Hello to all,
I'm writing a device driver for beagle, and I want to control the
on-board user button (GPIO_7) in order to register an interrupt from
this button. In other words, I simply want the button to be associated
with an interrupt handler I wrote.
I'm trying to use the kernel GPIO API, but the gpio_request() call
returns with -EBUSY. Then, while gpio_to_irq() correctly returns the
irq number (as I can see it in /proc/interrupts), request_irq()
returns -EBUSY again.
The call sequence is
irq = gpio_to_irq(GPIO_7);
request_irq(irq, my_handler, IRQF_SHARED, name, NULL);
How can I free such irq in order to manage it?
I’m purely guessing here, but the fact that the normal kernel configuration sets up that button with an internal interrupt handler and then enables a keyboard like event would seem to mean that you need to modify your kernel build to disable the default operation of that button.
Googling i'm finding many drivers that use omap-specific functions,
such as omap_request_gpio() or something like that. I found
declarations of such functions in the arch/arm/plat-omap/include/*
But i'm new to kernel development, and i can't figure out how to
include files from that dir...
Maybe calling omap functions is needed in order to request gpio lines,
is it correct?
Sorry for the newbie questions...
I’m pretty sure that USER-button is already acquired by kernel. Just find the place in kernel and disable it.

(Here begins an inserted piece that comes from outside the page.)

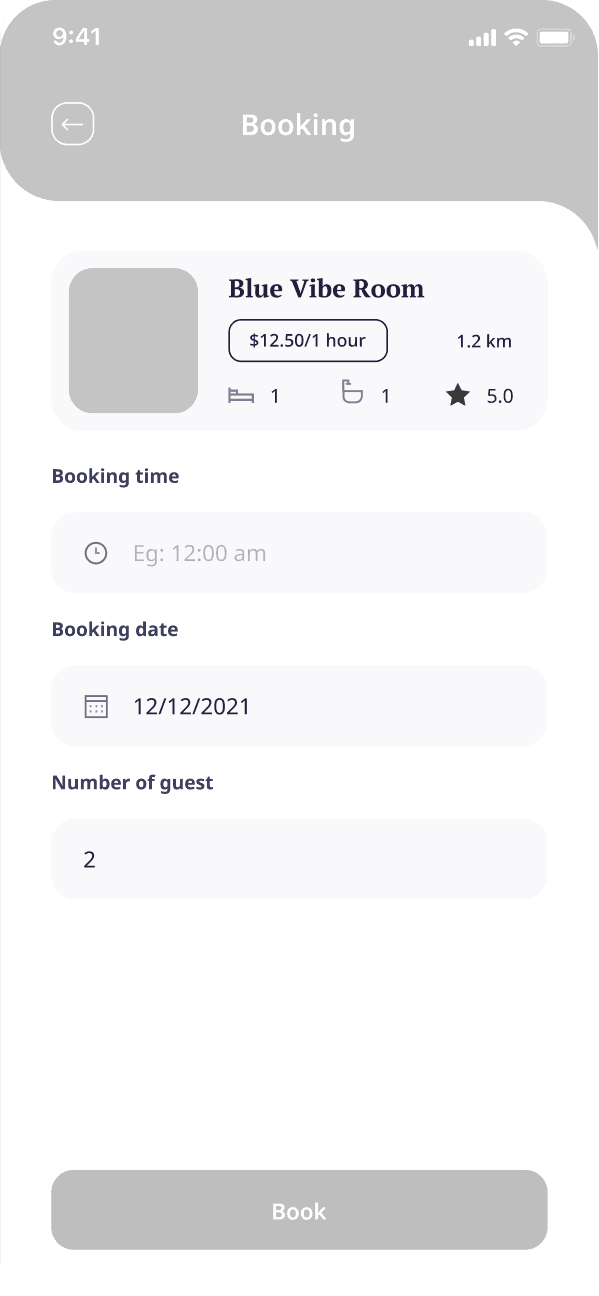Select the clock icon in booking time field
The height and width of the screenshot is (1296, 599).
tap(96, 552)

2010/11/22 Daniele Capuano <firstname.lastname@example.org>
Daniele - sorry I don’t have any direct advice, but here is an excellent resource for Linux device drivers:
Do you think that I have to disable ALL the GPIO support in kernel
configuration? It seems to be quite a dramatic solution...but i can't
find where is any gpio-specific driver in kernel...

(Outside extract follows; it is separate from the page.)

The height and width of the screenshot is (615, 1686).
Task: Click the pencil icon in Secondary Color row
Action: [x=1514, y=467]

p.s. @Jeff Yes, that is my reference book for deleloping my
driver...but gpio is not taken into account...
You need to learn how to find necessary code in the kernel source, because the kernel itself is the perfect book about linux device drivers
Try to use “grep” utility to search for text. For instance something like:
grep GPIO * -r | grep omap
2010/11/23 Daniele Capuano <email@example.com>
Take a look at this gentleman's page, he does almost exactly what
you're looking to do, and provides ample code examples to accomplish
Have a look into the kernel source:
Documentation/gpio.txt explains the way GPIO are managed by the kernel. Note the user interface through sysfs.
arch/arm/plat-omap/gpio.c is the platform code used by the generic gpio framework.
Have fun !
I found the kernel configuration at
"Device Drivers -> Input Device Support-> Keyboards - > GPIO Buttons"
that seems to perfectly match the case. Now, since this is a built-in
configuration and cannot be disabled without recompiling, i'm going to
recompile and retry...
Thanks a lot!
Can’t we configure the gpio_keys driver to call my custom ISR for user button? If not, then as discussed in this thread we need to disable GPIO buttons from menu config and write a module where we can request for user button and register it with custom handler?